— Study questions —
**a)** Answer these questions from the documentaries page:
(i) According to Professor Sara Goldrick Rab, what percentage of college students are regularly going hungry?
(ii) In which city and state is Pravin Varughese found dead?
(iii) From which wars did Delon Beckett and Garrett Combs come home?
**b)** Write the next part of the documentaries page, picking up after its final sentence.

Documentaries

In a documentary film by Soledad O’Brien and Geeta Gandbhir we meet the faces behind an American crisis -- college students so strapped to pay tuition that they don’t have enough money to eat. It’s not about Ramen Noodles and care packages from home, it’s a life of suffering from having no food at all, eating at food pantries or off the trays of fellow students.
This verité film, shot by award-winning cinematographers Rudy Valdez and Asad Faruqi, tells the story of 4 college students facing hunger and homelessness, and dreams of college degrees just out of reach. Eve Brescia gets so frustrated she declares: “I’m going to be paying back loans for the rest of my life. You gotta spend this much money to eat?” Activist Professor Sara Goldrick Rab nails down a startling statistic about a problem affecting every campus in the country: Forty-five percent of college students are regularly going hungry -- yes, 45%.

In the winter of 2014, Indian American college student Pravin Varughese is found dead in Carbondale, Illinois. While his death is ruled an accident, Pravin’s mother doesn’t believe the official account, and she spends four years searching for justice. Produced by SO'B Productions for Discovery+.

Delon Beckett and Garrett Combs came home from the wars in Iraq and Afghanistan ready to resume the lives of promise they had left behind. Within months of coming home, their relationships were crumbling, their children were frightened of them, and suicide began to look like a solution for their anguish. Then, a new program that treats post traumatic stress gave them hope. Produced by Soledad O'Brien’s Starfish Media Group in association with MediaStorm, THE WAR COMES HOME follows the journeys of these two young veterans and their personal battles to recover from the effects of the wars that came home with them.

— The data —
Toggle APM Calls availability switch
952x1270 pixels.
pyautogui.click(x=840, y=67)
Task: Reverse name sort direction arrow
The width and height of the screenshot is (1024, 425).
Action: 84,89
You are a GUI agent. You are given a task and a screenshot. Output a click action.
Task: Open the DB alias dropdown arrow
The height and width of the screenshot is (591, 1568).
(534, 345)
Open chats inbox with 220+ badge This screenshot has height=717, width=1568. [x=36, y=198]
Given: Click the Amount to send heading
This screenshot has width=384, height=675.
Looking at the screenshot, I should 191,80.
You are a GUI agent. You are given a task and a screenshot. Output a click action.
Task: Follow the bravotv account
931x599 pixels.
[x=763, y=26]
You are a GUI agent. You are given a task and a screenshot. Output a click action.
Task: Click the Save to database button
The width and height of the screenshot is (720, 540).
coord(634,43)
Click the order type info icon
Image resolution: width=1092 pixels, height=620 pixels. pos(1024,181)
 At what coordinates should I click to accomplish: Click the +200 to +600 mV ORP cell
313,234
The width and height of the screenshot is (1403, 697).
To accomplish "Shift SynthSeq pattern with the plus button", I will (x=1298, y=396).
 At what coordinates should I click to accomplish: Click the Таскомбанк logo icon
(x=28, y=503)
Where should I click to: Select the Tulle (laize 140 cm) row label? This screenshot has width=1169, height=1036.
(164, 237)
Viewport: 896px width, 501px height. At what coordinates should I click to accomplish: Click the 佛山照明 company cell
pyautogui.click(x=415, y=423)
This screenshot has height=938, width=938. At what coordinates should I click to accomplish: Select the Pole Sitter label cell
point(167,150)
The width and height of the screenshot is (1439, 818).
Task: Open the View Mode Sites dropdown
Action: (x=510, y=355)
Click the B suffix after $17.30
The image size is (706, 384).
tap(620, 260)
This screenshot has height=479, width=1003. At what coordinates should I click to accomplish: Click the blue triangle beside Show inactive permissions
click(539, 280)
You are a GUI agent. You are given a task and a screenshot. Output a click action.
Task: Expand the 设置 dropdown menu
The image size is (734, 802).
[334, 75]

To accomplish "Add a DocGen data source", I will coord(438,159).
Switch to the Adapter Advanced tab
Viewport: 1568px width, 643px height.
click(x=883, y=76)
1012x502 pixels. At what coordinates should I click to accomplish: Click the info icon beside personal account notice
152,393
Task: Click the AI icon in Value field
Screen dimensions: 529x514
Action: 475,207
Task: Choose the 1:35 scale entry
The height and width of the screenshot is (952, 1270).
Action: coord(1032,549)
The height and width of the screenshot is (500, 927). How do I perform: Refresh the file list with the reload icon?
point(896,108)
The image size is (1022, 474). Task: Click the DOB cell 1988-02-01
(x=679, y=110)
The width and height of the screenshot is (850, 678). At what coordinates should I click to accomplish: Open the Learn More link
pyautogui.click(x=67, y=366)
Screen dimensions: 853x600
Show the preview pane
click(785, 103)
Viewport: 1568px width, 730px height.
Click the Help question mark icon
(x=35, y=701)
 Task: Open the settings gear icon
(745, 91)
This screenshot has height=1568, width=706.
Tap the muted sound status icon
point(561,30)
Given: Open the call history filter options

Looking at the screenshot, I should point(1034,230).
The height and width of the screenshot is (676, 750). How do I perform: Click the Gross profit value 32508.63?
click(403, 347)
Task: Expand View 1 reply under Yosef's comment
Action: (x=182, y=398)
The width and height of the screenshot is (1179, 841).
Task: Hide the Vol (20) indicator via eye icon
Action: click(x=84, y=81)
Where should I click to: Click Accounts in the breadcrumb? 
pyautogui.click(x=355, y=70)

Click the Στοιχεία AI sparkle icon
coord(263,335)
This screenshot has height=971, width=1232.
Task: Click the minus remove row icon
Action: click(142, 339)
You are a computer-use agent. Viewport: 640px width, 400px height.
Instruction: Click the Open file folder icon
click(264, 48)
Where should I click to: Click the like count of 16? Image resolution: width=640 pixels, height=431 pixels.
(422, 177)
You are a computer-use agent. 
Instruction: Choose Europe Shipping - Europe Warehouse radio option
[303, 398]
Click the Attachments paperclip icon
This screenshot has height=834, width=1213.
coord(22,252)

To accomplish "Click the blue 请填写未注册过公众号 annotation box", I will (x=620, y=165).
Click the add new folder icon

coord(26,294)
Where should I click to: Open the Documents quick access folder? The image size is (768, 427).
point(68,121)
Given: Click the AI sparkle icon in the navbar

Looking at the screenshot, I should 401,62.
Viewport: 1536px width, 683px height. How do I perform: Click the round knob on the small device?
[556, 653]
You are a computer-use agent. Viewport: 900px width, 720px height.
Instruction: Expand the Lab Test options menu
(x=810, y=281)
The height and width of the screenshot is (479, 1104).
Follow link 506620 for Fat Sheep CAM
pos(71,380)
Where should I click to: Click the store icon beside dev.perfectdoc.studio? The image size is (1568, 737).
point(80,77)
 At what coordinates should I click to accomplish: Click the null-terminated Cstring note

— Results of the exercise —
**a)**
(i) Forty-five percent.
(ii) Carbondale, Illinois.
(iii) The wars in Iraq and Afghanistan.

**b)**
In America, 1 in 15 women enter prison pregnant. Typically, the mother is stripped from her newborn within 24 hours of birth, causing possible lifelong trauma to both the child and mother. At the Washington Correction Center for women, inmates are able to live with their newborn for up to two years. The documentary follows Kristie Ebey and Margaret Taggert, the former a newly incarcerated mother fighting to get into the program and keep her baby, and the latter a veteran of the program facing release from prison as a single mother.

Inside the walls of the J. Paul Taylor juvenile justice center are teenage thieves, arsonists, gang bangers – even kids who kill. At any of the nation's thousands of other juvenile centers, they would face swift punishment in a brutal environment that turns some into even more hardened criminals.
But the J. Paul Taylor Center is trying a different approach to juvenile incarceration. In an exclusive look inside the facility, Soledad O’Brien introduces you to three juvenile offenders who find themselves in a world of second chances. A New Mexico program called Cambiar – the Spanish word for Change – uses a progressive method for incarcerating kids that emphasizes respect and rehabilitation above all else. Juvenile offenders live in dorms, not in prisons, in small groups where safety, nurturing, and therapy are the watchwords. They receive an education, counseling, and a promise that they will never be thrown in solitary confinement or face abuse.

Despite their extraordinary acts of heroism, the nation’s highest honor long remained elusive for a group of exceptional American veterans. In the hour-long Al Jazeera America documentary, “Honor Delayed: A Soledad O’Brien Special Report,” Soledad O'Brien profiles U.S. servicemen who, for reasons of race or ancestry, were overlooked for the Medal of Honor for 50 years or more. The Medal of Honor, which comes with both tremendous prestige and tangible benefits in the form of increased retirement pay and benefits, has been awarded 3,512 times in U.S. history. Of these medals, only 234 have been awarded to minority service members.